Avoiding conflict of interest to protect public health policy
All parties to the WHO FCTC are required by Article 5.3 Guidelines to ensure no conflicts of interest with the tobacco industry for all government officials and employees, and establish rules in protecting public health policies from interference from the industry. Findings from this survey show both current and former public officials working for and in the interest of the tobacco industry. Figure 8 shows the ranking of conflict of interest by country, the lower the score the better the ranking.
Figure 8: Conflict of Interest
Some government officials, while still holding their official position, also work for the tobacco industry. For instance, in Gabon, the current Chairman of the Board of Directors of CECA-GADIS (representing the interests of the tobacco industry in Gabon) is the Political Advisor to the Head of State. He formally served as Minister and High Representative of the Head of State. Evidence also suggests some current appointees were previously working for the tobacco industry, as seen in Ghana, where the current Minister for Information, the current Managing Director of the New Times Corporation, and the Managing Director of Ghana Post were former employees of BAT Ghana.
In Kenya, both past and present government appointees hold positions in the tobacco
industry as follows:
- a current Board Member at BAT (Kenya) Ltd38,39 was Permanent Secretary at the Ministry of Finance from 1999 to 2001. He also served as the Chief Executive Officer of the Kenya Commercial Bank (KCB) between 2007 and 2012
- a current member of the Board of Kenya Vision 2030, which is the country’s development plan from 2008 to 2030, launched by the President, was the Independent Non-executive Chairperson of British American Tobacco (Kenya) Ltd in September 2020. Similarly, a current Independent Non-executive Director of BAT Kenya Ltd since February 2011, is also the Chairperson of the Board of Directors of Business Registration Services (BRS) which is a department under the Office of the Attorney General, with the mandate is to oversee the operations of Companies’ Registry. Also, a member of the BAT Kenya Ltd Board of Directors since 2019 is the current Managing Director of Kenya Pipeline Company (KPC) which is 100% owned by the Government In Nigeria, former government officials are currently holding positions in the tobacco industry. For example, the current Chairman of BATNF used to be the Minister of Trade and Industry. Also the Minister for Foreign Affairs from 2014 to 2015 is currently the Chairman for International Tobacco Company.
In Tanzania, there is a similar conflict of interest where the current TCC Non Executive Chairman of the Board also holds a government-appointed position as the Chairman for the Confederation of Tanzania Industries (CTI) and Tanzania Start-up Association (TSA). He is also Vice-Chairman of the Tanzania Private Sector Foundation (TPSF). Similarly, the current TCC NonExecutive Director was appointed Financial Officer at Tanzania Standard (Newspapers) Ltd (TSN), and has been serving as a Finance and Administration Manager in the Copyright Society of Tanzania (COSOTA) since October 2020.
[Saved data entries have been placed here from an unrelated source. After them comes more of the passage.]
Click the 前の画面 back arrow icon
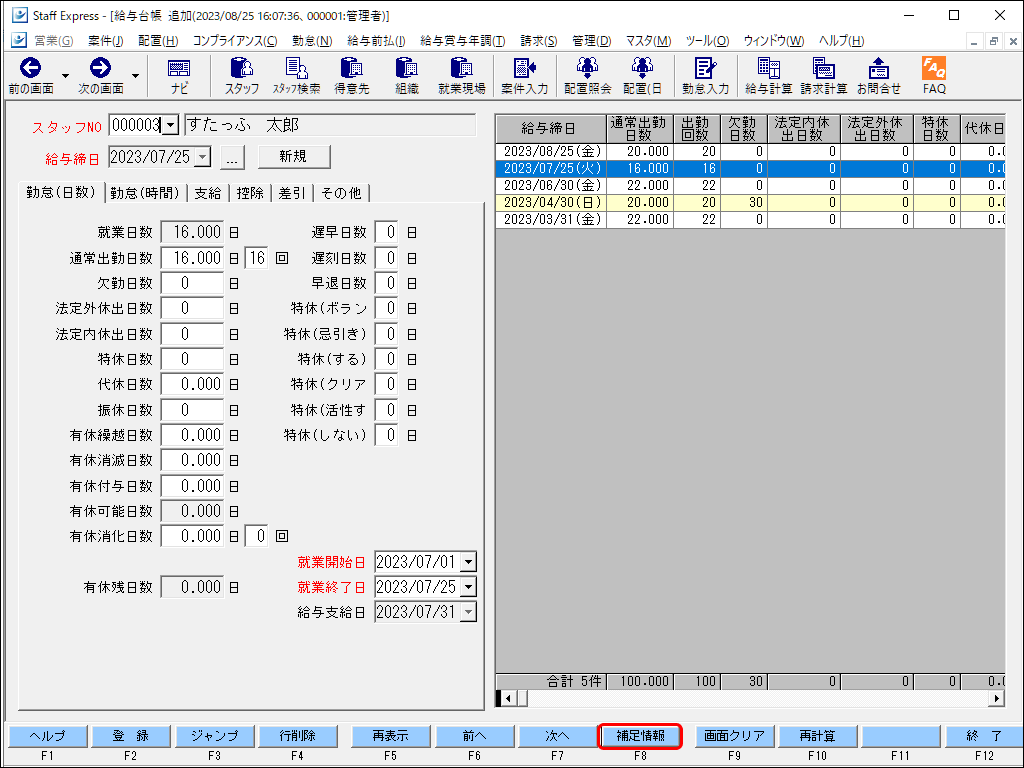coord(30,68)
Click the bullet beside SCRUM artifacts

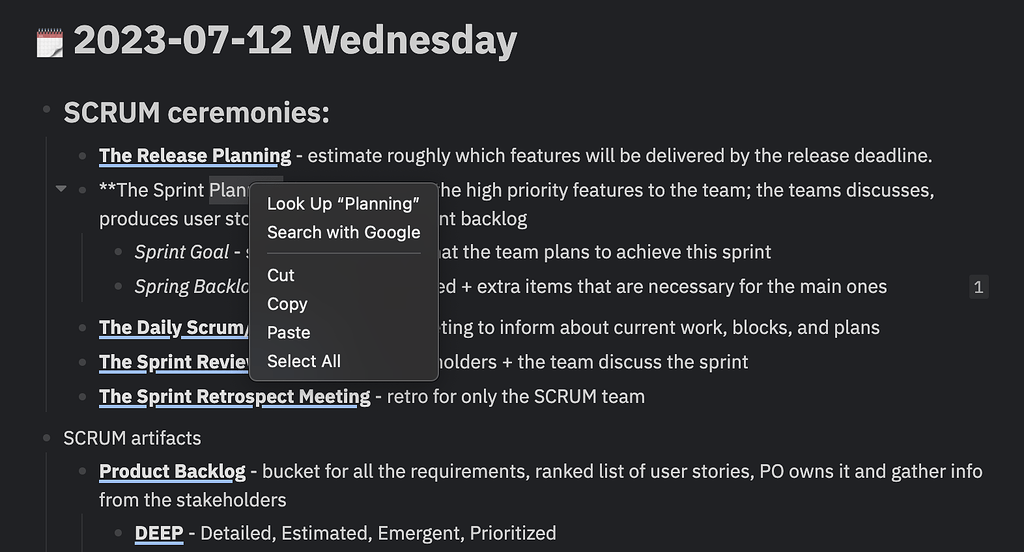click(47, 438)
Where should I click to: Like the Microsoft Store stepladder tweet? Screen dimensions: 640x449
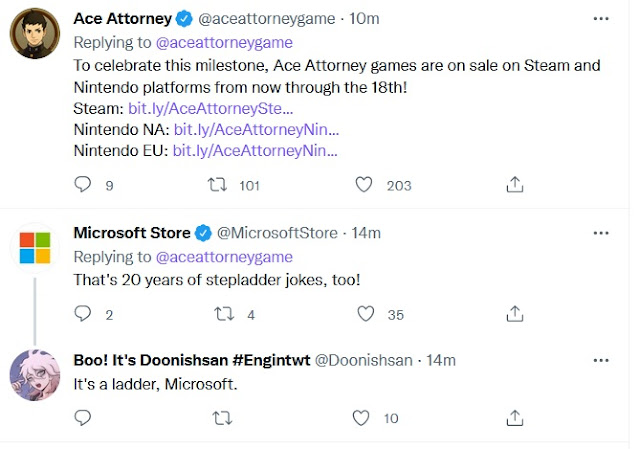click(364, 314)
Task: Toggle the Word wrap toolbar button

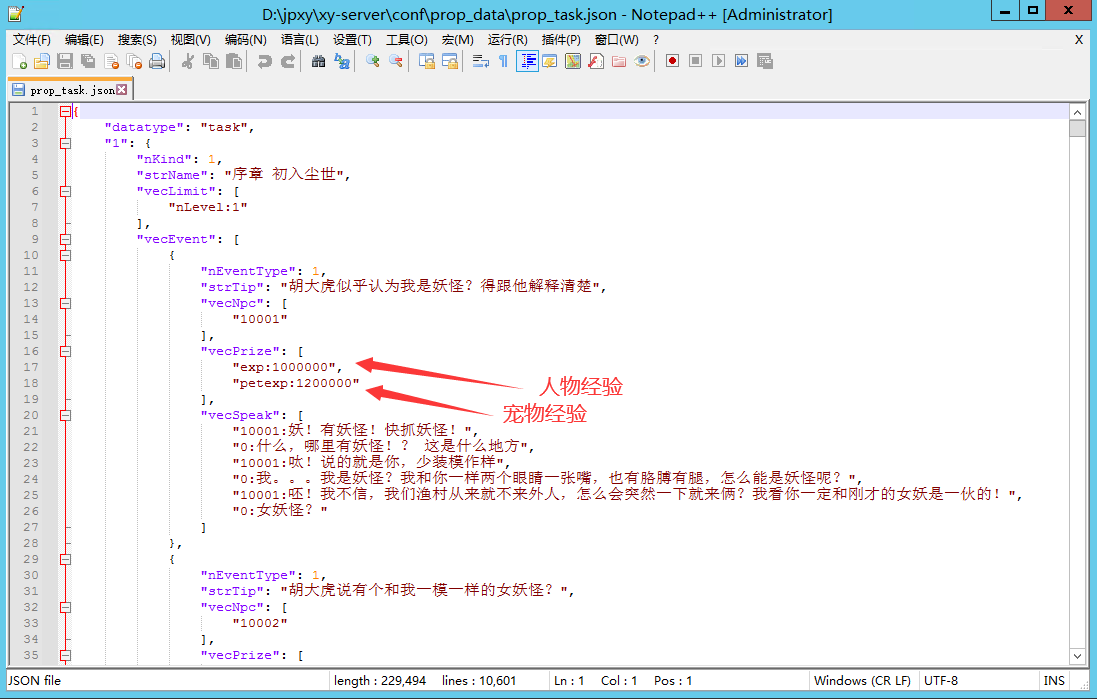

As enshrined in Article 5.3 Guidelines, parties shall not accept political donations from the tobacco industry as they constitute a conflict of interest. Where such donations are allowed by law, parties shall require the tobacco industry to declare its political contributions. Despite this, some countries still either do or do not have any guidelines. to make this information public. Among the fourteen (14) countries surveyed, only five; Cote, d’Ivoire, Ethiopian, Kenya, Nigeria and Uganda have some form of guidelines to prevent the funding of political parties by the tobacco industry. In Kenya however, even though there is an existing law requiring public declaration of “any lobbying, philanthropy, political contributions and all other activities by the tobacco industry” this provision has not been implemented. In South Africa, the government does not have a policy to prohibit contributions from the tobacco industry, however political parties will need to disclose the sources and amounts of private funding received and make it public. This was signed into law (Act no. 6 of 2018) by the President and it came into force from 1 April 2021 to regulate public and private funding of political parties. To avoid conflict of interest, the government of Ethiopia has fully withdrawn from the tobacco industry through full privatization of its share in JTI since 2016, conforming to Article 5.3 recommendation to Parties to treat a state-owned tobacco enterprise in the same way as any other tobacco company. In the case of Tanzania Cigarette Company (TCC) who had sold 75% of its share to JTI however, there is no full disclosure on their business, such as their expenditure on marketing, advertising or philanthropic activities, or how they are likely to influence
tobacco control policy. The industry influences public policy through what is referred to as “revolving door”, where former or current government officials take up jobs in the tobacco industryas shown in Table 2.